More accurately, he was trying to climb the door of the suite he shared with Reverend Juniper Jackman, The transom was too narrow to admit his brachycephalic head, never mind his body.
"I can't stand it anymore!" he howled in anguish. "That Korean witch has probably ruined my ratings by now!"
"Improved them, if you ask me," called Reverend Jackman from the bathroom. He had been sitting on the toilet, with the seat down, all during their captivity. He figured the tiled bathroom was the safest place to be in the event of a U.S. air strike.
"They won't strike while I'm a prisoner. I'm a national symbol," Don Cooder had said.
"You're a bleeping journalist," Reverend Jackman retorted hotly. "I'm a presidential candidate. They won't bomb 'cause of me, not you."
"Failed presidential candidate. You're irrelevant."
"Says who. Mr. Dead-Last-in-the-Ratings?"
"Me, for one. To ninety million people. Besides, you're a syndicated talk-show host now. That puts you on the same plane as Morton Downey Jr. There's an idea. Maybe he'll be your running mate next time."
They had argued thus for two days. The argument had grown particularly heated since Reverend Jackman had refused to give up the toilet seat to Don Cooder, fearing that, once lost, it could never be regained.
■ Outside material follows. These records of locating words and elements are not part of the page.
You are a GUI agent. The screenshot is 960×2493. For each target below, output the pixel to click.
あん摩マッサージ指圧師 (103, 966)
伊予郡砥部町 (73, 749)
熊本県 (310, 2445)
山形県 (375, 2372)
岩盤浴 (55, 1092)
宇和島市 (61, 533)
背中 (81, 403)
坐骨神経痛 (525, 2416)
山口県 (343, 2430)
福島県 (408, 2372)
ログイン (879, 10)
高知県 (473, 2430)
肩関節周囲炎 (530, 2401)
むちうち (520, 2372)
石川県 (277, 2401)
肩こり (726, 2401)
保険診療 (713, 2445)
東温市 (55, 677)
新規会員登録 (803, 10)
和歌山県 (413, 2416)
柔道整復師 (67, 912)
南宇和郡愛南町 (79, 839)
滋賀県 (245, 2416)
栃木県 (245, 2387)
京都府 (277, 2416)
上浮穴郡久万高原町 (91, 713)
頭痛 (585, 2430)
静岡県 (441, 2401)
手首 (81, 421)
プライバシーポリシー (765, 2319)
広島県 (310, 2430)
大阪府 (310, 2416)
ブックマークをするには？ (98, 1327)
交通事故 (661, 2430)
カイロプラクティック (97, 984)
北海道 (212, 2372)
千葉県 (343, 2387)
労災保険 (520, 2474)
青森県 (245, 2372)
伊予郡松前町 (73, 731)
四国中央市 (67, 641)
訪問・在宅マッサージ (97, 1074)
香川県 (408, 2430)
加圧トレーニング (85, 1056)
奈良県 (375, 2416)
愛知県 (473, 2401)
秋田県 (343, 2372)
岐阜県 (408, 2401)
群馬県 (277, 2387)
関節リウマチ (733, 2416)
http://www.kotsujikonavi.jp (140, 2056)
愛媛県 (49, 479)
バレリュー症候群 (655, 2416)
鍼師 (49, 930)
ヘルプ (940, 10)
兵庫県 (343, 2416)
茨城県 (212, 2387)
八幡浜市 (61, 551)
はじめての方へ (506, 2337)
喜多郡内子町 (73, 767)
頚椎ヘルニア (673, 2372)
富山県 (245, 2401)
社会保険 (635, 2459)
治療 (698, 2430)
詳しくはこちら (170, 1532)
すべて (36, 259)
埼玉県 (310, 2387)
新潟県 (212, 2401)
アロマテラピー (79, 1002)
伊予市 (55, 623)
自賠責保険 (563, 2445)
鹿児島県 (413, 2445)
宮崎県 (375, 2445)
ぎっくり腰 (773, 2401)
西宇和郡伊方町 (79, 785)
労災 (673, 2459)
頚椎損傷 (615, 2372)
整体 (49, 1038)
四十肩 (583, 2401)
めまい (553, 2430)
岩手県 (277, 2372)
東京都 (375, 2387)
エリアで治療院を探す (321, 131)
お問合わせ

As a consequence, Don Cooder had been holding all bodily functions in abeyance for two days and was now approaching criticality. And he was not going to go on the rug. If they ever got out of this alive, his critics would be armed with another embarrassing personal anecdote for him to live down.
So, the closed transom looked like his best bet.
"If you're so important," Reverend Jackman taunted, "why are you trying to save your skin? I should be the one trying to escape. I'm a political bargaining chip."
"Trade?" Don Cooder asked hopefully, feeling his bowels move.
"No."
Cooder resumed his attempt to climb the door to the transom, impelled by visions of Cheeta Ching chaining herself to his anchor chair and refusing to give it up. She was a notorious glory hound.
And if there was anything Don Cooder despised, it was a glory hound.
Ultimately. it was not concern over the fate of either Don Cooder or Reverend Juniper Jackman that forced the President of the United States to cave in to the President of Irait's demands that Ambassador Abaatira be produced.
It was the American news media.
The ambassador's death was one of Washington's best-kept secrets. It had been easy enough to disclaim any knowledge of the ambassador's whereabouts when even his own consulate had no inkling of what might have befallen him.
But when CNN reports coming out of Abominadad replayed the accusation that Ambassador Abaatira had been murdered by U.S. agents, the President knew he had a problem.